Maurino Reyes Castillo, guía comunitario del Jardín Botánico Helia Bravo Hollis, advirtió que en la última década las condiciones climáticas en la región han cambiado drásticamente, al grado de registrarse una disminución de hasta el 50 por ciento en las precipitaciones durante los últimos 15 años.
Indicó que este déficit de lluvias ha provocado periodos de estiaje más largos, afectando directamente el desarrollo natural de distintas cactáceas que caracterizan al valle del Área Natural Protegida.
Explicó que el garambullo, considerado una de las especies más representativas de la zona semiárida, puede alcanzar entre 200 y 300 años de vida; sin embargo, actualmente ya se observan ejemplares secos o muertos a edades mucho menores, situación que refleja el impacto ambiental que enfrenta la reserva.

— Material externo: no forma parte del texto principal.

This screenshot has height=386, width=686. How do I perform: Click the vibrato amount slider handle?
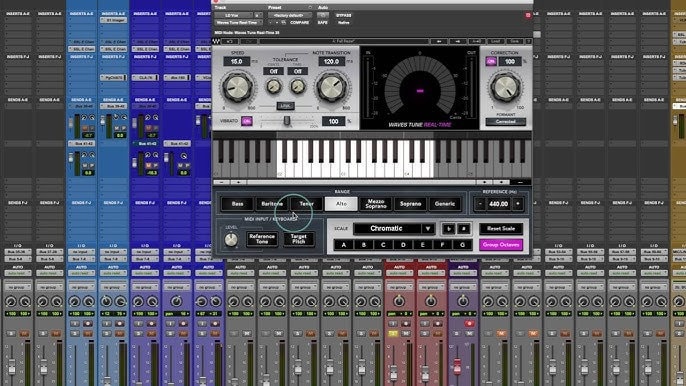tap(287, 120)
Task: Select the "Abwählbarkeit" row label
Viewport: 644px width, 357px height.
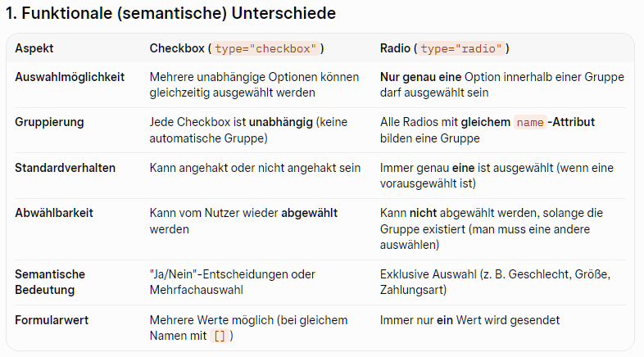Action: coord(54,213)
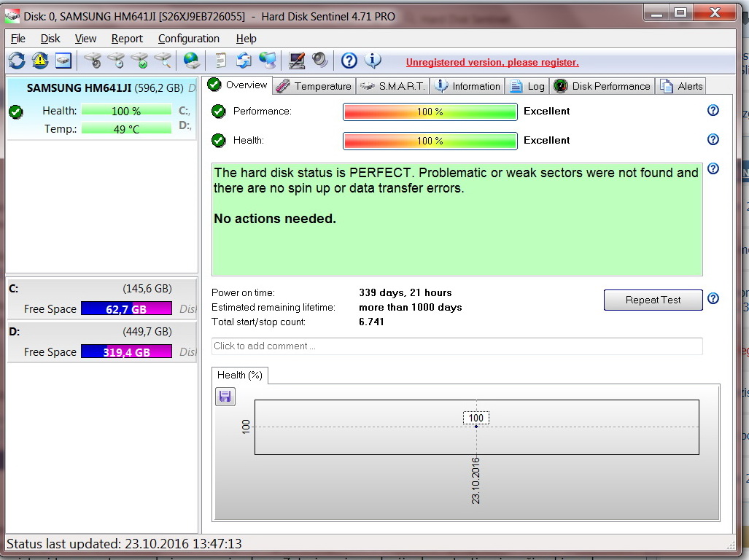Click the Refresh disk status toolbar icon
Viewport: 749px width, 560px height.
pyautogui.click(x=16, y=61)
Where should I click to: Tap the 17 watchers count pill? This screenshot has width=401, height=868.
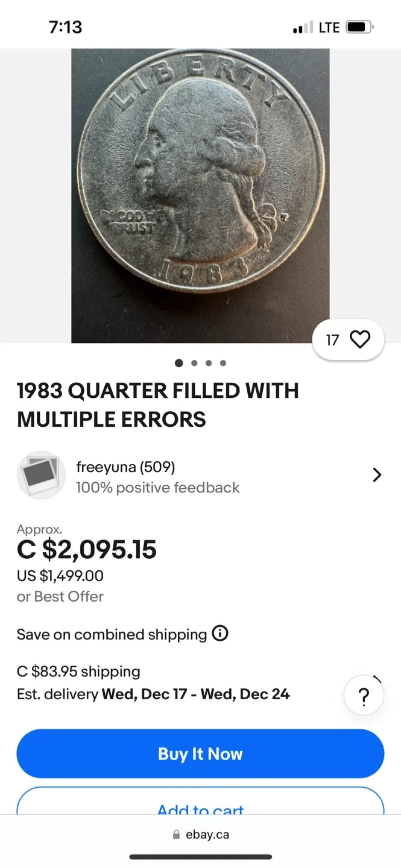[332, 339]
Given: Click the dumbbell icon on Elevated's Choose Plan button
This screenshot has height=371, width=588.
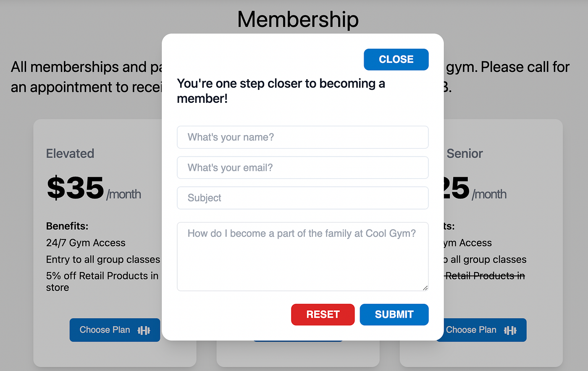Looking at the screenshot, I should point(144,330).
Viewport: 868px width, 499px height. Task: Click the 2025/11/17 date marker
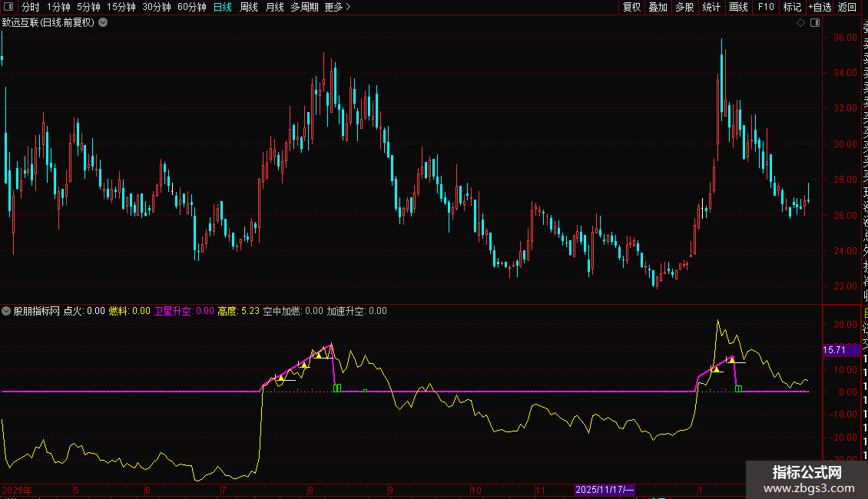pyautogui.click(x=605, y=490)
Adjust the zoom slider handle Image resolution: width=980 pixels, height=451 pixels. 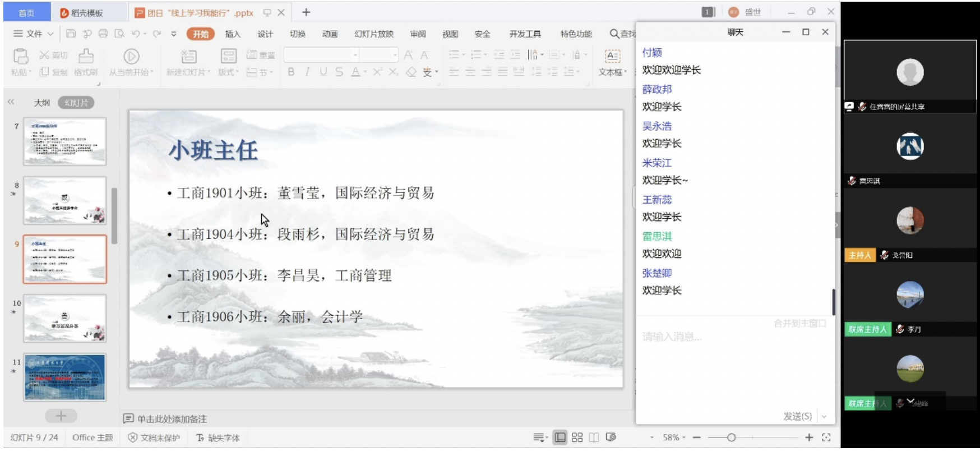click(731, 438)
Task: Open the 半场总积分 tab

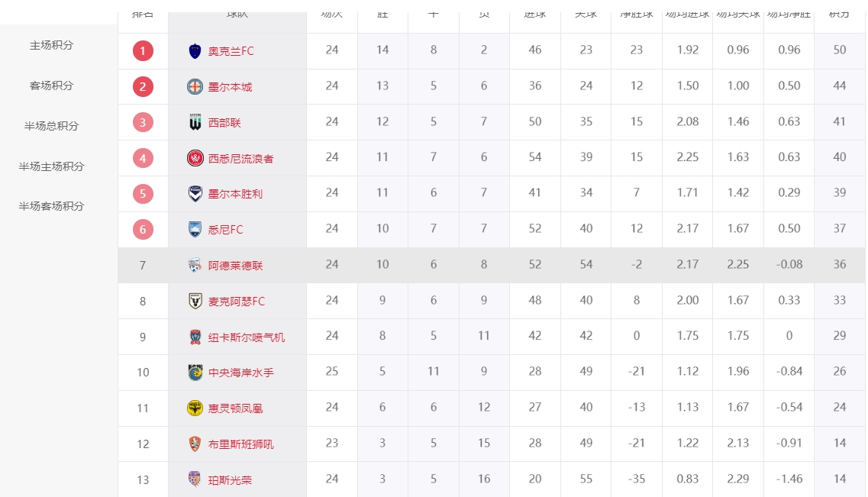Action: click(52, 126)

Señaló que las altas temperaturas y la escasez de humedad también están modificando el comportamiento de diversas especies de insectos, los cuales anteriormente se alimentaban de plantas menores y flores silvestres, pero ahora migran hacia las cactáceas de mayor tamaño para sobrevivir.
Esta situación ha generado un incremento en infecciones y daños en especies como el garambullo, debilitando aún más a las plantas que ya enfrentan estrés hídrico severo.
Reyes Castillo precisó que, aunque el fenómeno todavía no es considerado irreversible, las señales de deterioro ya son evidentes en distintos puntos de la reserva, por lo que especialistas y biólogos mantienen monitoreos constantes para evaluar el comportamiento de las especies y prevenir mayores afectaciones.
Asimismo, destacó la necesidad de ampliar las investigaciones hacia otras plantas características de la región, entre ellas el mezquite y el manteco, para determinar si también están siendo impactadas por las modificaciones climáticas y ambientales.
Finalmente, advirtió que, de mantenerse las altas temperaturas y la disminución de lluvias, el paisaje natural de la región podría sufrir transformaciones importantes en los próximos años, afectando no solo la biodiversidad, sino también el equilibrio ecológico de una de las zonas semiáridas más importantes de México y que es Patrimonio Mixto de la Humanidad.